Ceph low performance

Mar 11, 2024
15
0
6
Hello.

I'm installing a 3 node cluster with these servers:

1 - DELL r660xs 2 cpu 64 GB RAM boot from HD - 2 x Crucial BX500 4Tb SSD (no raid)
2 - DELL r660xs 2 cpu 196 GB RAM boot from HD - 2 x Crucial BX500 4Tb SSD (no raid)
3 - DELL T440 1 cpu 128 GB RAM boot from SSD - 2 x Crucial BX500 4Tb SSD (no raid)

Network 10Gb (tested )

ceph pool on 6 osd (Crucial BX500 4TB)

I experience hi latency and terrible VM perfomances on ceph.

With 1 windows 2019 server runnig (no activity)

root@pve2:~# ceph osd perf
osd commit_latency(ms) apply_latency(ms)
5 1 1
4 1 1
0 153 153
3 1 1
2 103 103
1 1 1

I suppose that the probem is BX500 and I'm thinkg to replace them with Kingston SEDC600 enterprise SSD but I'd like to be sure before buying 5k euros disks

Do you think that performance pronblem are SSD not enterprise ?


Denis
 
Last edited:
Crucial BX500
Those are on the cheaper and slower side of consumer SSDs. They will not perform well with sustained load and the primarily sync writes that Ceph does.

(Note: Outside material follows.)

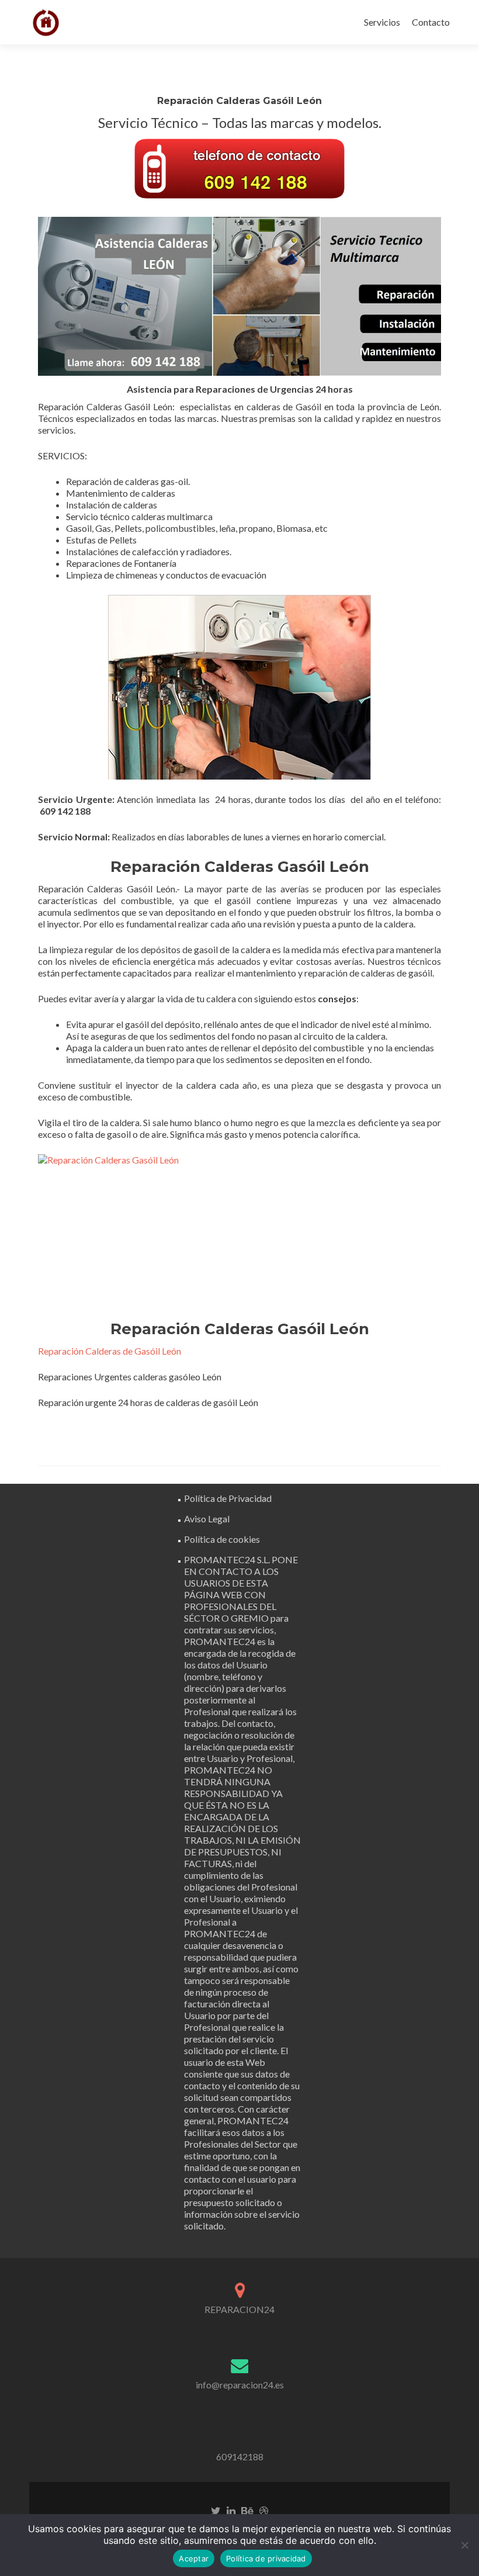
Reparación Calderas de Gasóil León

The recommendation for enterprise SSDs with power loss protection (PLP) is there for good reasons. Performance under sustained continuous load is one of them.
 
Last edited:
  • Like
Reactions: leesteken
Additionally, with just 3 nodes in a ceph cluster, make sure you have at least 4 OSDs in each. Because with just 2 per node, you will likely have issues if one of the OSDs fails. As then Ceph will recover the lost replicas to the only node it can -> the same. So the remaining OSD needs to accomodate the data of the lost one.
This means it is very likely to run full. It is better to have smaller but more OSDs per node. The downside is the additional RAM and CPU usage of those additional OSD service. That's what you need to balance.